Written instruction -> Report how many lines in the records below contain the string "left", with case counting. Give only the number.

Record extracts ->

+ + + +

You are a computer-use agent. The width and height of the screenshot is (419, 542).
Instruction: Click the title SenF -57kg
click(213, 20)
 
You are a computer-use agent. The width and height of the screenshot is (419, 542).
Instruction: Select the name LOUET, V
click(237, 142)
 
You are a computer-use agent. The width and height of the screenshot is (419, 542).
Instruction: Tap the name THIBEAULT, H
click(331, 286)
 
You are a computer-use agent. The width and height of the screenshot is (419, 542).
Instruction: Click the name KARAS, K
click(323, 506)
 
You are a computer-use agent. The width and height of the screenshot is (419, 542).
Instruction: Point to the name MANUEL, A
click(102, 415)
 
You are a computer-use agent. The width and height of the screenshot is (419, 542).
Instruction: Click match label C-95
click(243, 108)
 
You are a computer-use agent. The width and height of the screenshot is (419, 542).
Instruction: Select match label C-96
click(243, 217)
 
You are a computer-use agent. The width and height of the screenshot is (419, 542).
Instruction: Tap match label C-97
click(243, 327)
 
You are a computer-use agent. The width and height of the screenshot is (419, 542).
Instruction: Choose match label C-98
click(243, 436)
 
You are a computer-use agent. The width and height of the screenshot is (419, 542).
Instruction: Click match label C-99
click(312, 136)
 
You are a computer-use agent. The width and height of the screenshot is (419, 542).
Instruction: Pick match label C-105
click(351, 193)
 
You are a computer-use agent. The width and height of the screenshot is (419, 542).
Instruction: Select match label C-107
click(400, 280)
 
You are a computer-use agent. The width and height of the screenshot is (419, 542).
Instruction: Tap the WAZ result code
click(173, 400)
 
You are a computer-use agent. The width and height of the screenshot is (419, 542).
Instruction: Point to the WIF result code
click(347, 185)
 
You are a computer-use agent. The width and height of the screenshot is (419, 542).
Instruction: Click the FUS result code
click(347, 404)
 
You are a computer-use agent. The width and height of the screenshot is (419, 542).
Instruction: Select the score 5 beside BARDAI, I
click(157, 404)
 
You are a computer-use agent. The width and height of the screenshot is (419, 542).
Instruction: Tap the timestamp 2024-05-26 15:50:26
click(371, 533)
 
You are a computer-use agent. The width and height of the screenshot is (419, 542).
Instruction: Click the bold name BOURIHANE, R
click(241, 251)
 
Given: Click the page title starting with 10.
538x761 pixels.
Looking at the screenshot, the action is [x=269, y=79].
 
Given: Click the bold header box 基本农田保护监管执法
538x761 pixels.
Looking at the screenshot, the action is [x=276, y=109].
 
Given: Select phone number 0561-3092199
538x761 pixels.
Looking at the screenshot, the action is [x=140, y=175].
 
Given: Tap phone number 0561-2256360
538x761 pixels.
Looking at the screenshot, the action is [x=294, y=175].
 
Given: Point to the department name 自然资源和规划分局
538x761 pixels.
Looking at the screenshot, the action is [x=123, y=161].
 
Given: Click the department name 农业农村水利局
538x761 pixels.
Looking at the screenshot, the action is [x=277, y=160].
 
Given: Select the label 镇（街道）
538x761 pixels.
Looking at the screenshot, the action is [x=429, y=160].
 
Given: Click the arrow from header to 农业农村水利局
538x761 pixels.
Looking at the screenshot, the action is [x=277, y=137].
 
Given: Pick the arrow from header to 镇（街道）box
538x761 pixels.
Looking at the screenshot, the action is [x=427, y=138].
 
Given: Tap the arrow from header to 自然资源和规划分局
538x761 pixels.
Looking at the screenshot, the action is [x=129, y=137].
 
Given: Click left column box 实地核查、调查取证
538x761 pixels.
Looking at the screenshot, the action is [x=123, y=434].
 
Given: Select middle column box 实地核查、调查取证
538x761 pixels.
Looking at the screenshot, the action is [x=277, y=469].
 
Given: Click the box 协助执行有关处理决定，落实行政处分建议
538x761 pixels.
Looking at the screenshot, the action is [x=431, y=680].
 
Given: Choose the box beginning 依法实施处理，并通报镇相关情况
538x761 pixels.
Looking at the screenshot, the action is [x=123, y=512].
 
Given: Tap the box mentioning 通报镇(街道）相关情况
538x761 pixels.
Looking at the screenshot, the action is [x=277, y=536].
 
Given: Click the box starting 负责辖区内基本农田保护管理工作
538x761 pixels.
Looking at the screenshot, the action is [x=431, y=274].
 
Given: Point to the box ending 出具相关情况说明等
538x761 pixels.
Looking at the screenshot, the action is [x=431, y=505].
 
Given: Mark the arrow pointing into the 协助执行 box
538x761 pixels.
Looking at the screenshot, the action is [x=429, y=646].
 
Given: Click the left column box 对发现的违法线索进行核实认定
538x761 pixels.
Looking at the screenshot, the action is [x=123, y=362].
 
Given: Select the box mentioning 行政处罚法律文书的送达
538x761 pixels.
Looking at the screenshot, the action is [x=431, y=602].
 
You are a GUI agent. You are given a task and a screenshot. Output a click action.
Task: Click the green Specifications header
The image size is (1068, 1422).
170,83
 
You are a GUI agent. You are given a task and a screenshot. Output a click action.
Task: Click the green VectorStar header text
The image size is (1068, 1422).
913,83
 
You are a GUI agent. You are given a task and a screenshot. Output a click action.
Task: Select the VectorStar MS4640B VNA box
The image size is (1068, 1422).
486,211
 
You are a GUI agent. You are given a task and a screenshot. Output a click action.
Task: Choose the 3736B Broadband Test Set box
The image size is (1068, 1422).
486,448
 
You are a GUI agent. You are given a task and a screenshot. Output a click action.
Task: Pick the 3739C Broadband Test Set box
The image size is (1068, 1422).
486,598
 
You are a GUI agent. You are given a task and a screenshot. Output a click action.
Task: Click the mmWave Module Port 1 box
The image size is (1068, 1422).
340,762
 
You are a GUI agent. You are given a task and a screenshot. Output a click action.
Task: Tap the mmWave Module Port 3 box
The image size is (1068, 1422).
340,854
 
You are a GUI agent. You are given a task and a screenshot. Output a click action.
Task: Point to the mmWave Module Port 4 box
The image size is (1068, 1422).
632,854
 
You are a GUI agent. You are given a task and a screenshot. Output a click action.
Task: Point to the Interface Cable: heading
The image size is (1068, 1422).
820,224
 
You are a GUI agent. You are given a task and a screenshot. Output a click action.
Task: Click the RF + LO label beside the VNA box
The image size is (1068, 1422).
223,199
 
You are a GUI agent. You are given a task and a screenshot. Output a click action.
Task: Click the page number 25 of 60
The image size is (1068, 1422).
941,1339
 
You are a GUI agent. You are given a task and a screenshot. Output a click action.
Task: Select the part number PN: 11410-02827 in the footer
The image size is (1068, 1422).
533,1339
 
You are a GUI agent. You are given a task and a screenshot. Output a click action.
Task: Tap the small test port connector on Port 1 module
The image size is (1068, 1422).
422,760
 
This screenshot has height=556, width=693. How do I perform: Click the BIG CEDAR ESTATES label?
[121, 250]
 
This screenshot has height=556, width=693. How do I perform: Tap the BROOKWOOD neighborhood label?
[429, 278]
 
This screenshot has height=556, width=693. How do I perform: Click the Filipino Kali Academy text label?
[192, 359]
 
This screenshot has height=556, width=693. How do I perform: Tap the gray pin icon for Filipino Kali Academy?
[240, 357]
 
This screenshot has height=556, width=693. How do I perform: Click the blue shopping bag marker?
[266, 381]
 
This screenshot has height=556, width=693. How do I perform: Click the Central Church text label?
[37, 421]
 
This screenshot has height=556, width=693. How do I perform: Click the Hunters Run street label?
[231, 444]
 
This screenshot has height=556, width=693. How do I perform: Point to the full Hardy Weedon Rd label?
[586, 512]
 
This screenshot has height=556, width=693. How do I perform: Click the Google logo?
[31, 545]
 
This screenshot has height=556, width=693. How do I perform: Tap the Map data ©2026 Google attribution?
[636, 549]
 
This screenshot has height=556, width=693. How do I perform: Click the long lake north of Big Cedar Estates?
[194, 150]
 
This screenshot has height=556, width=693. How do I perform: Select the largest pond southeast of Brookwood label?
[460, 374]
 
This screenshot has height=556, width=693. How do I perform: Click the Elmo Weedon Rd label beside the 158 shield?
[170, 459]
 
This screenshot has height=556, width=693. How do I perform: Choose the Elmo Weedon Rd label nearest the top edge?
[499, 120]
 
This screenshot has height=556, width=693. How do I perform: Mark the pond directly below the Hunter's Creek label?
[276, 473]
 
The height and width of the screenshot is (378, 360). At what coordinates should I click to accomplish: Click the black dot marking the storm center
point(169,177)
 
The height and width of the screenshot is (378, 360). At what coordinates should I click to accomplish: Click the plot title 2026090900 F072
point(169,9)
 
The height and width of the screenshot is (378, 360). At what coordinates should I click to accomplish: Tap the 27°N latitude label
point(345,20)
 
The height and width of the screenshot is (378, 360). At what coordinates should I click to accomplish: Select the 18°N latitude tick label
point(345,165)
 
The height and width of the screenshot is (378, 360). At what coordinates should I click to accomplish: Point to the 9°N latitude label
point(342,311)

+ + + +

Result -> 2